The front page of the leaflet contains nothing but the following, in large type:—

    “On the Dissolution of the Revolutionary Communist Party and the entry of its members into the Labour Party.”

The second page informs us that after several months of discussion a Special National Conference was held in London, June 4th, 5th and 6th. and that the only items on the Agenda for this Conference were:—

    “The current political situation in Britain: what forms the class struggle would take in the next period, and how best the energies and activities of its members could be utilised to further the cause of Socialism.”

We are told that:—

    “After a two-days debate, this fully representative Conference decided, by a substantial majority, to dissolve the organisation and call upon the members of the Party to enter the Labour Party—to which the majority already pay the Trade Union political levy—as individual members. Within the Labour Party they would carry on the fight for the overthrow of the capitalist system and for a Socialist Britain.”
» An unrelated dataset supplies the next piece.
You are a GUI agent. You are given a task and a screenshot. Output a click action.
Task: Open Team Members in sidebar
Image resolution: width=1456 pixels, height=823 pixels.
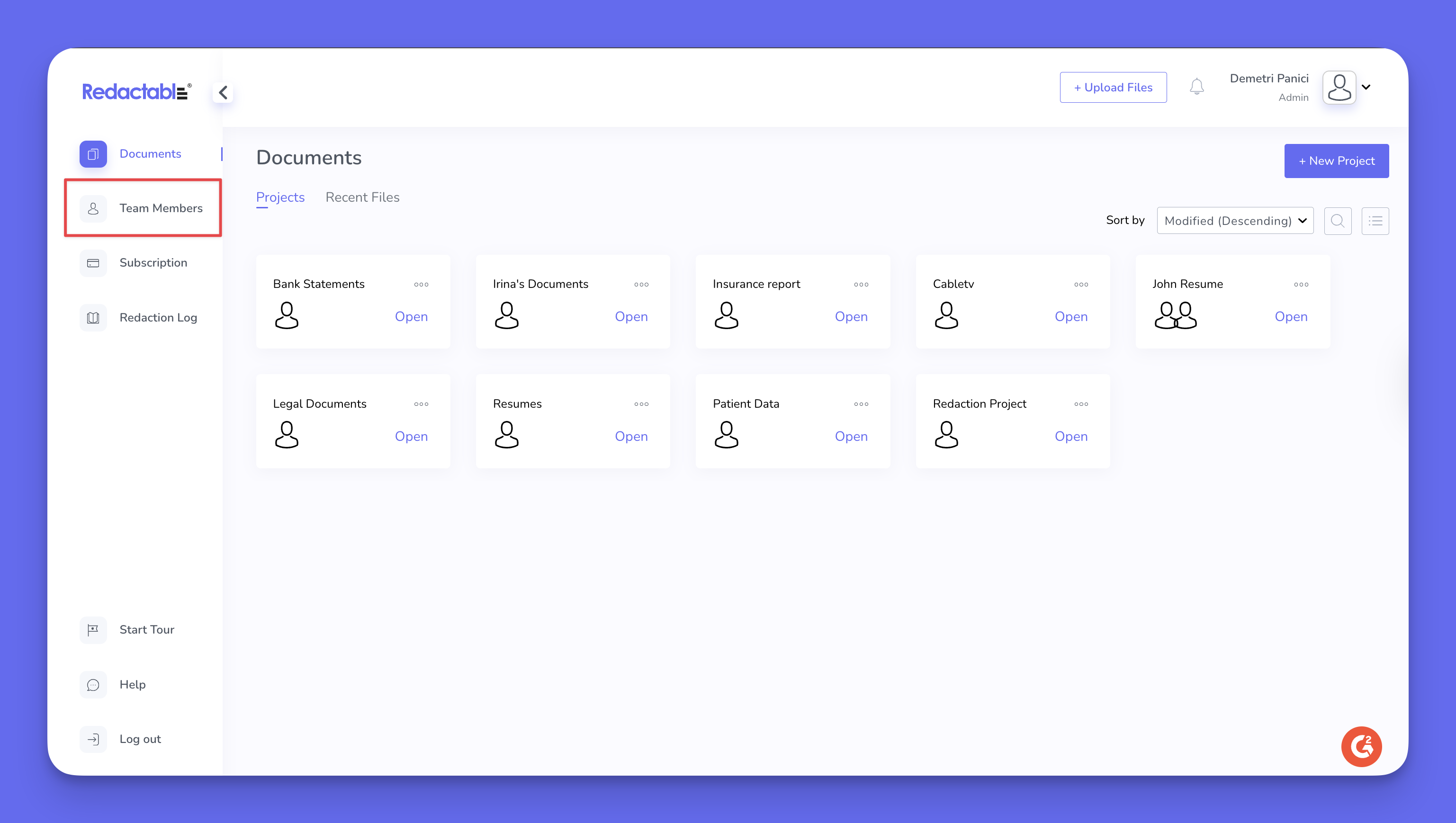click(x=161, y=208)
 The last sentence is an exposure of mental bankruptcy; after originating as a challenge to the nationalism of the Stalinites the R.C.P. falls for the “Socialism in One Country” idea. We also like the touching phrase “to which the majority already pay the trade union political levy.” If they had thought of the “Socialist Britain” and the political levy ideas beforehand they would have saved themselves the trouble and disappointment of forming a party. The R.C.P. is only one more of those impotent groups that have worked themselves into a perspiration ranting against the Labour Party and then, when their excitement has subsided, gone back where they really belong, to sleep peacefully in its fold along with the other sheep.
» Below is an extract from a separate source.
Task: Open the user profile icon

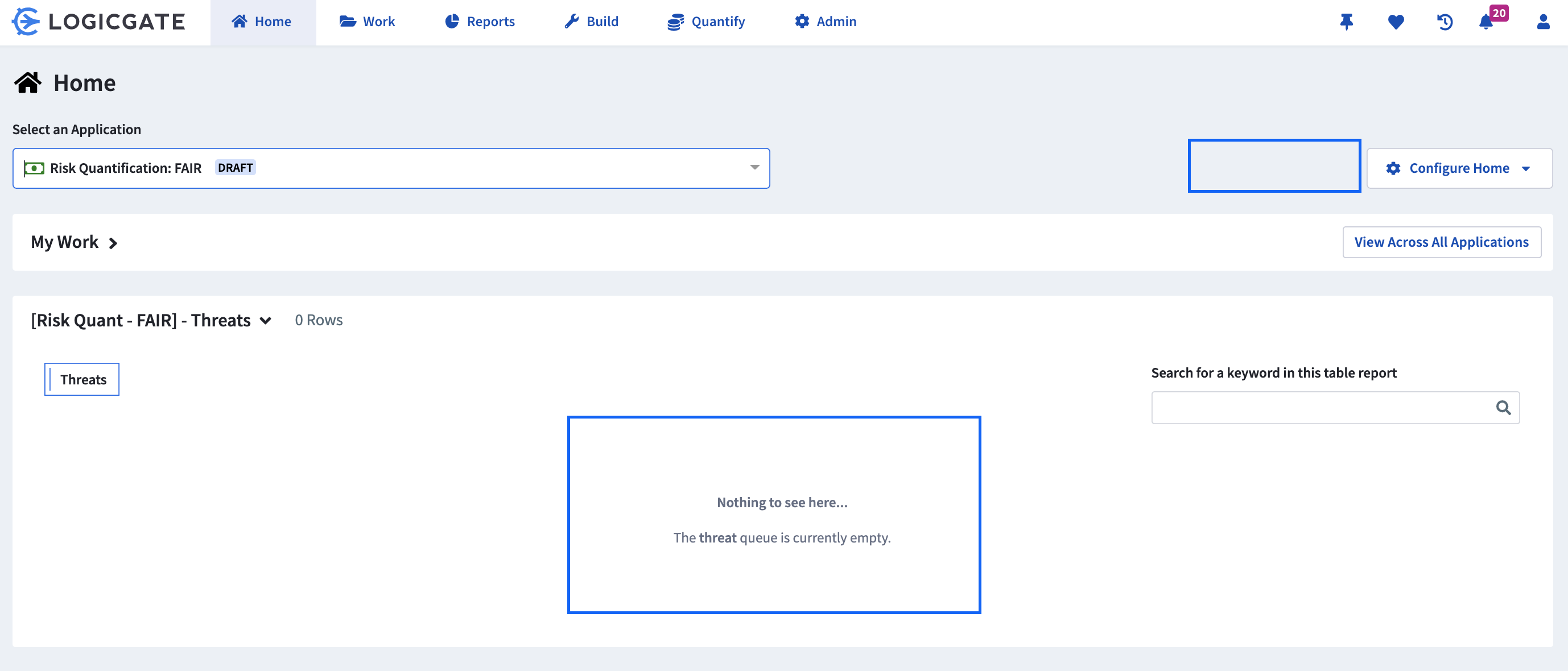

 The reformist character of the R.C.P. is simply evident in this four-page leaflet which considers that the proper policy to be followed is further steps in the direction of nationalisation and only criticizes the Labour Government because it believes the Labour Government has not gone far enough. Again on the second page we read:—

    “While the Labour Government has introduced a series of economic and political reforms, we do not believe that these reforms have gone far enough, or that they have basically undermined the capitalist structure of the country. The experience of two years of nationalisation has brought to the forefront the problem of workers’ control and management of the nationalised industries; of further nationalisations and inroads into capitalist enterprise—key questions for a future Socialist development of the country.”

 In what way nationalisation has made inroads into capitalist enterprise we are not told, but it is interesting to notice that it has not basically undermined the capitalist structure of society—so they are going inside to carry on the same policy! In fact there is not a glimmer anywhere in the leaflet that the members of the R.C.P. have any idea of what Socialism is; instead they confuse it with nationalisation and defend the basic economic structure of Russia from the same point of view.
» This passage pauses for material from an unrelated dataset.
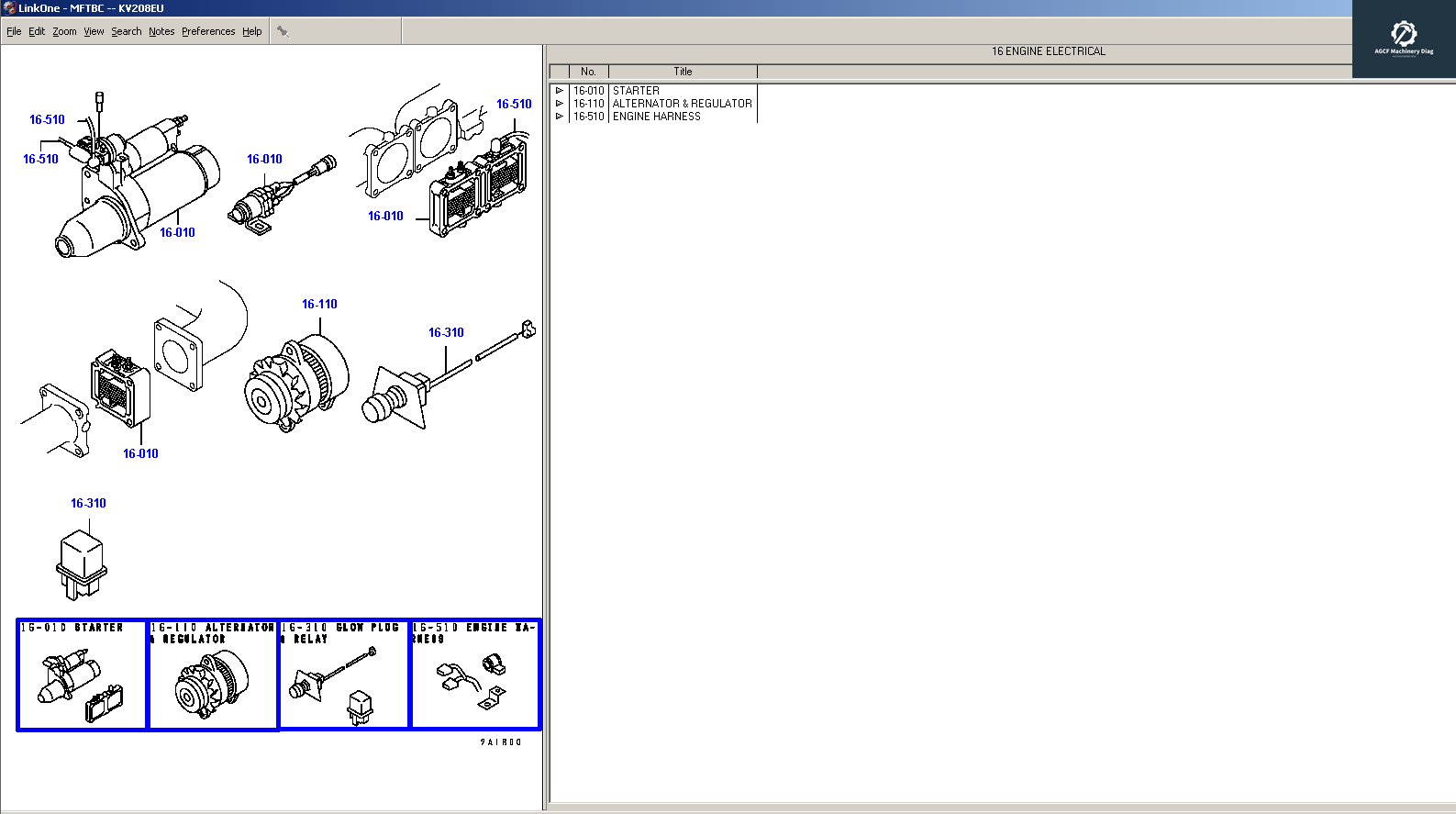Open the File menu
Image resolution: width=1456 pixels, height=814 pixels.
(14, 31)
The immediate impetus for dissolving the Party appears to be contained in a paragraph on the third page:—

    “An offensive against Capitalism is above all necessary to secure a decisive victory for Labour at the forthcoming General Election and to effectively combat Tory reaction.”

 So the offensive against Capitalism, according to them, consists in supporting a government that resists wage increases, breaks strike, prepares for war and generally carries on the fundamental traditions of Capitalism by ensuring that capitalist investors hold on to their privileged position of living on the backs of the workers!

One mystery the leaflet does not solve; why the members of the R.C.P. ever thought of wasting time and energy forming the R.C.P. when the Labour Party so adequately expresses their lack of understanding.

 The R.C.P. was a fake revolutionary party, battening on the impetuosity and genuine enthusiasm of misguided workers who were perplexed by the antics of Russia. It demonstrates once again that Communist Parties, Left, Right or Centre, along with the fellow-grovellers, help to mobilise the workers for the familiar route march along the reformer’s road in the bosom of futility.

So ends, ingloriously, a brief and uneasy span of spurious Marxism.